Predictive (or positive) maintenance is a major challenge for the railway sector. The "Artificial Intelligence and Positive Maintenance" research initiative supported by Europorte (Getlink Group) is innovative in its approach through the analysis of a large amount of data with an approach to making industrial activity more reliable. For example, by prolonging the life of batteries, we can considerably reduce their risk of failure and thus make their use more reliable. Although charging protocols are one of the main factors influencing the life of batteries, they remain little studied from an industrial point of view, despite their positive economic and ecological impacts.
This topic is at the heart of the work of Ahmed Shokry, a research engineer at the École Polytechnique as part of the research initiative. With the help of Éric Moulines, programme holder and professor at the École Polytechnique's Centre for Applied Mathematics (CMAP*), Ahmed is developing algorithms based on machine learning to control and optimise the charging of the most commonly used lithium batteries.

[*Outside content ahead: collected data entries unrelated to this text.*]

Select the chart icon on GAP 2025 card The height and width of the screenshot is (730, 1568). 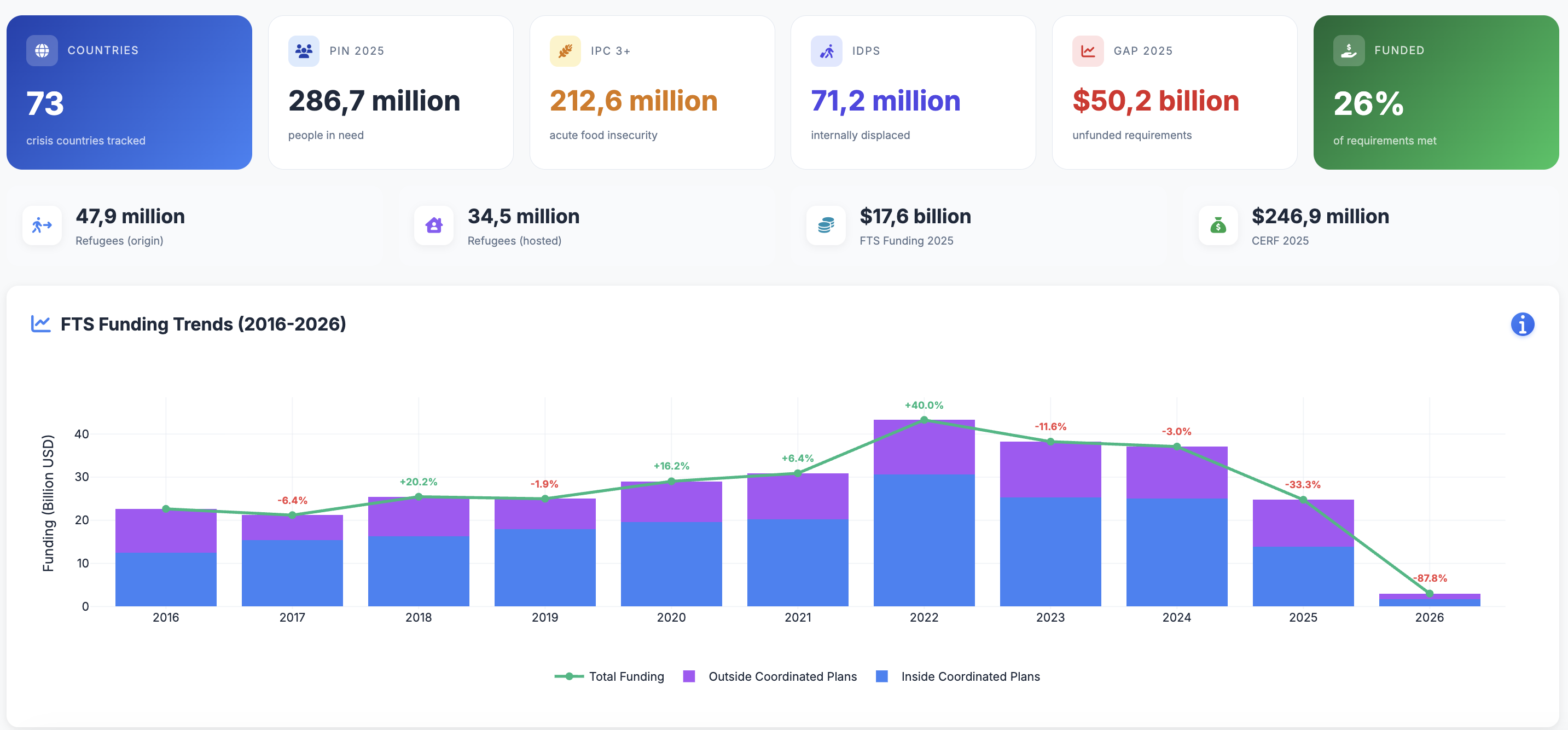(x=1087, y=50)
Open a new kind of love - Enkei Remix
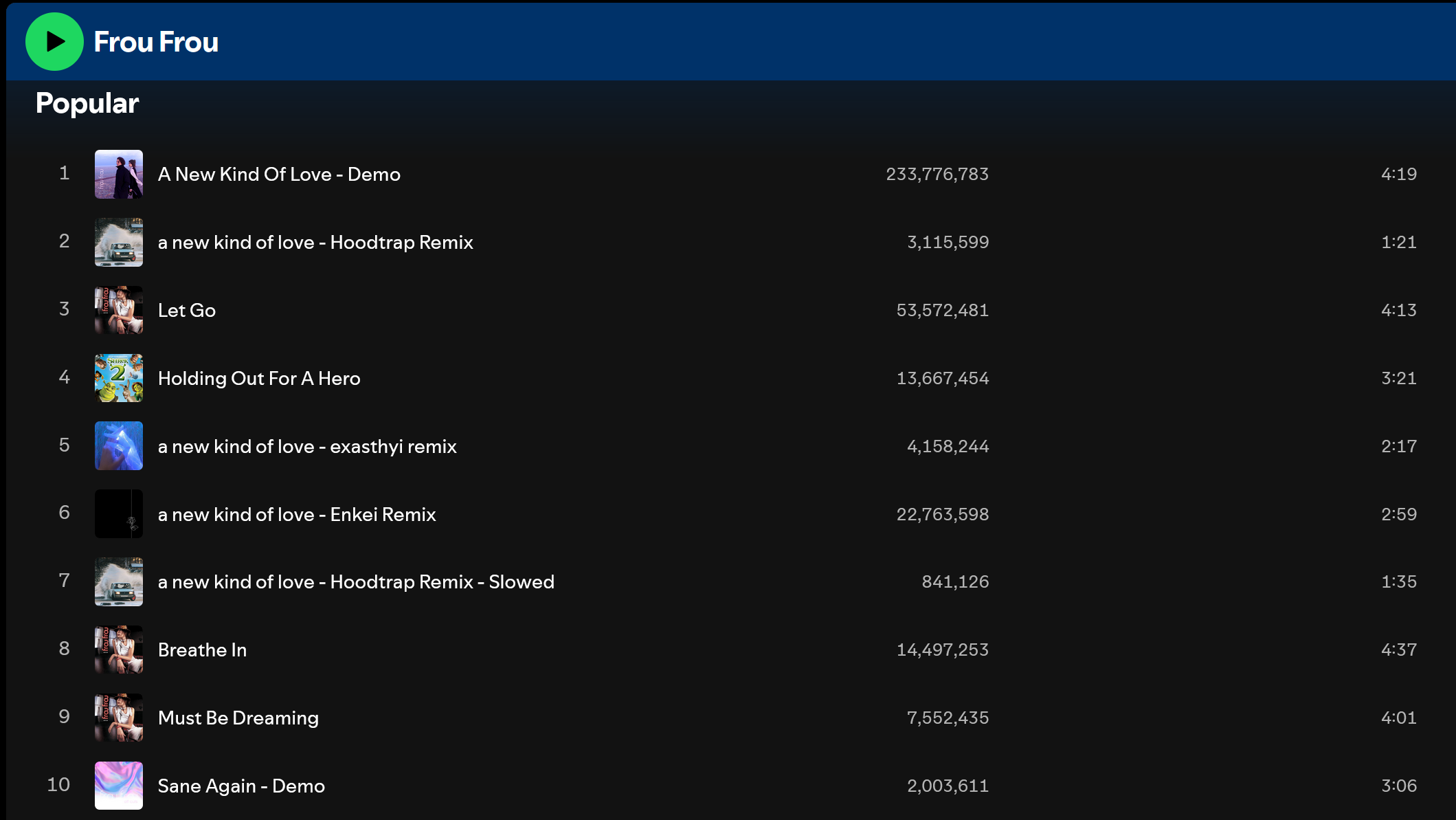This screenshot has height=820, width=1456. click(297, 514)
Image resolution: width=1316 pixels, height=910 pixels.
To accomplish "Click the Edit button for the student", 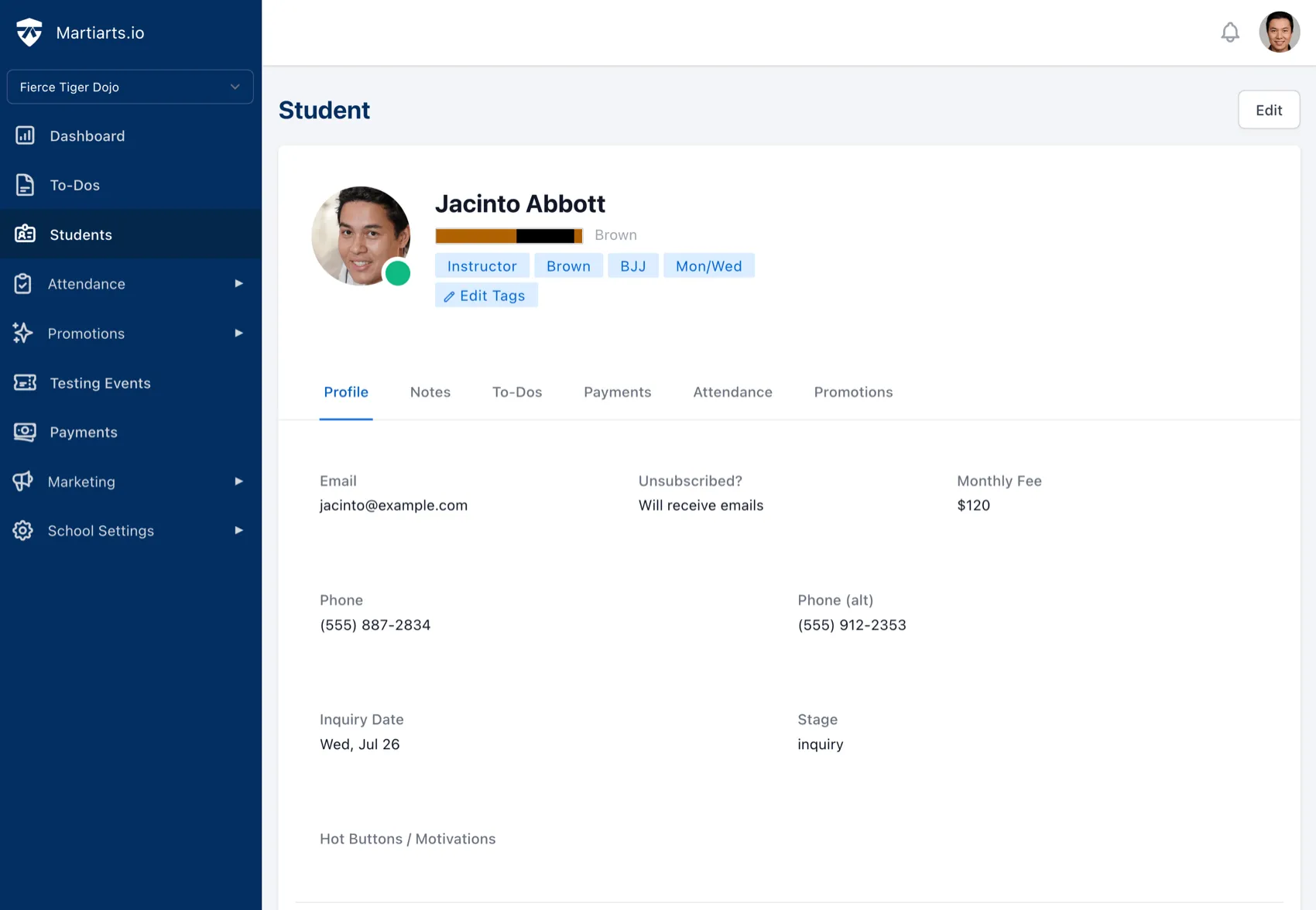I will (1269, 109).
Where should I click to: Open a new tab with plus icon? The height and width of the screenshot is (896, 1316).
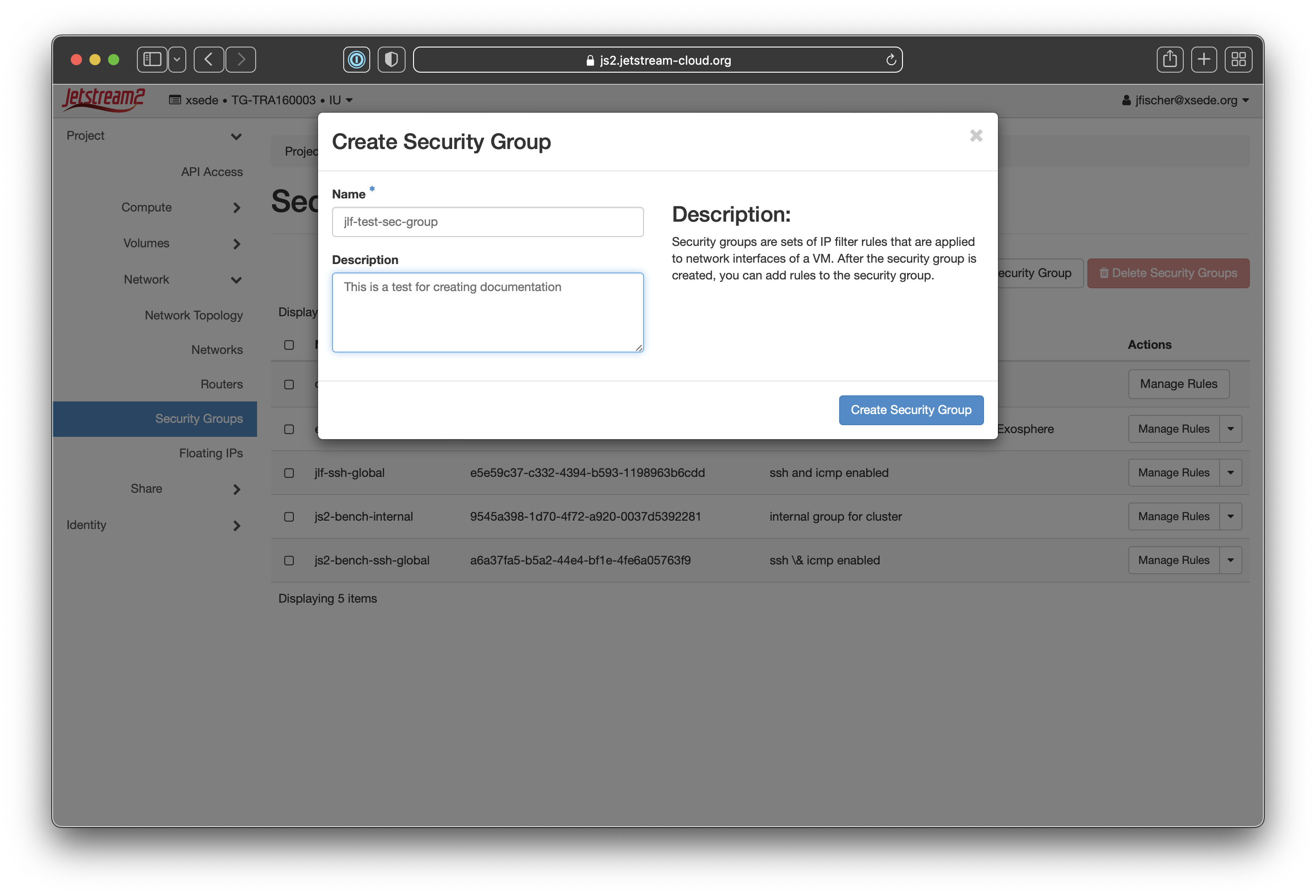[1204, 60]
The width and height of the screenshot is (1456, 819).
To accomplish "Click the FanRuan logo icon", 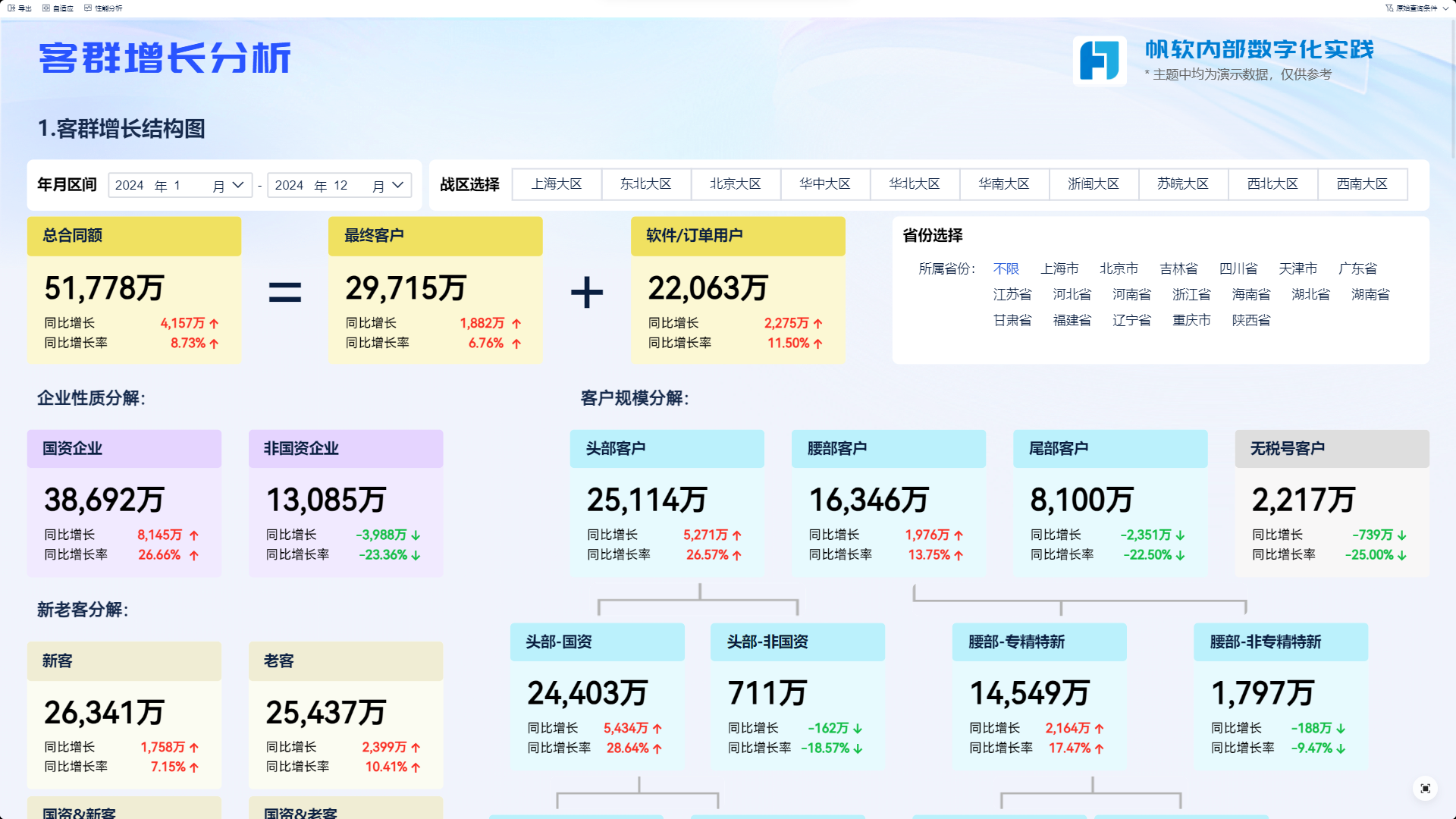I will [x=1100, y=61].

These algorithms, organised in neural networks (so called by analogy with the functioning of the brain), make it possible to achieve an optimal balance between the speed of charging and maintaining the health of the battery in the long term. To achieve this, they integrate multiple sources of information to develop precise and computationally light control laws. These laws can be installed on the battery management system to control the charge based on real-time measurements of the battery's condition, such as capacity, voltage and temperature.
The use of deep artificial neural networks to address battery charge control is a novel approach. Indeed, these problems are usually solved using mathematical optimisation methods which, in addition to human effort, require significant online computing resources that are not available on most industrial battery management systems.
Ahmed Shokry's work therefore introduces a new and practical approach to battery charge control, expanding the range of solutions available and enabling the commercialisation of this technology. His work within the research initiative is also leading him to develop machine learning techniques to detect early signs of battery degradation, as well as all locomotive safety components, which will allow predictive maintenance.
*CMAP: a joint research unit CNRS, École Polytechnique - Institut Polytechnique de Paris
>> About the research initiative:
The "AI and Positive Maintenance" research initiative, led by Éric Moulines, seeks to anticipate hardware or network failures. To meet this challenge, it is necessary to make sense of the weak signals that can be observed in a large amount of data. Supported since its creation in 2020 by Europorte, the research initiative is studying this problem from the perspective of AI methods capable of massively processing data. These AIs will use new machine learning and deep learning methods to reliably detect weak signals.